Try it » Transcribe all of the records word for word, please, omitting the pictures.

Given records »
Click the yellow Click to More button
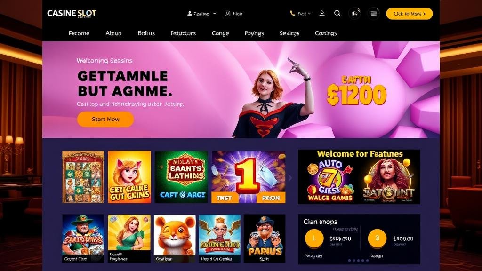The width and height of the screenshot is (482, 271). (x=409, y=14)
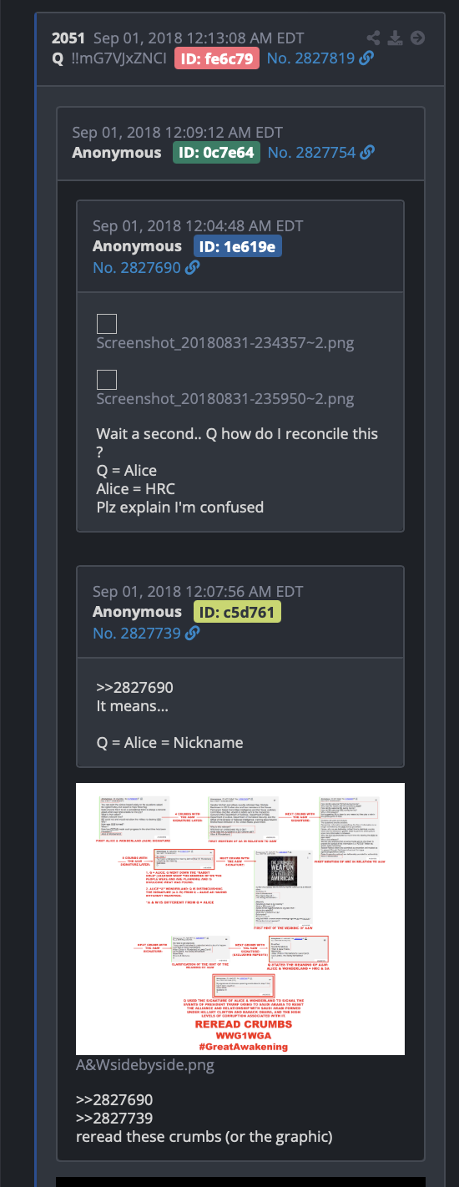
Task: Click the chain link icon beside No. 2827754
Action: coord(367,153)
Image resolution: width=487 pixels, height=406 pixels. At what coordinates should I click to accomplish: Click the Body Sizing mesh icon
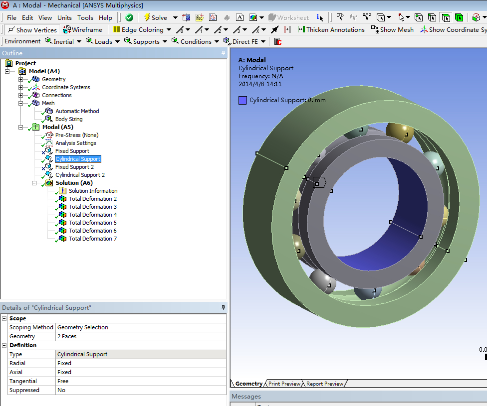(48, 119)
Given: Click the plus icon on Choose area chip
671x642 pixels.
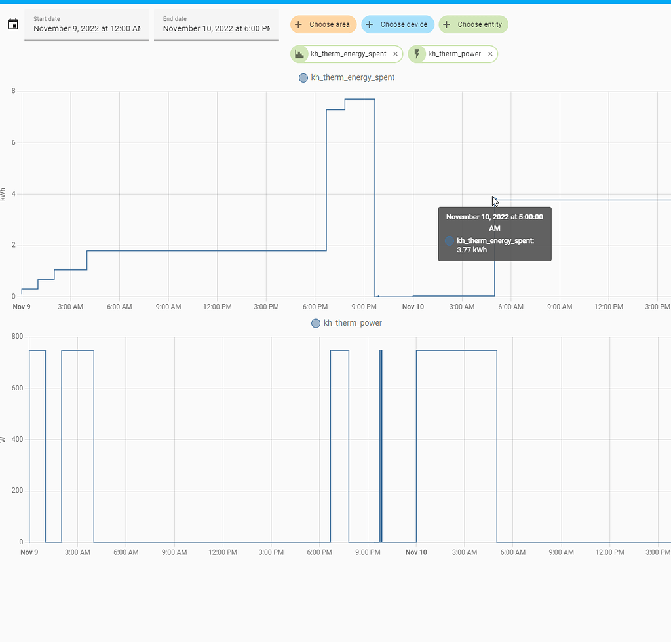Looking at the screenshot, I should [299, 24].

Exercise answer »
Click the yellow Click to More button
The width and height of the screenshot is (482, 271). (x=409, y=14)
Task: Click the chain link icon beside No. 2827754
Action: coord(367,153)
Image resolution: width=487 pixels, height=406 pixels. At what coordinates should I click to accomplish: Click the Body Sizing mesh icon
(48, 119)
Given: Click the plus icon on Choose area chip
671x642 pixels.
Looking at the screenshot, I should [299, 24].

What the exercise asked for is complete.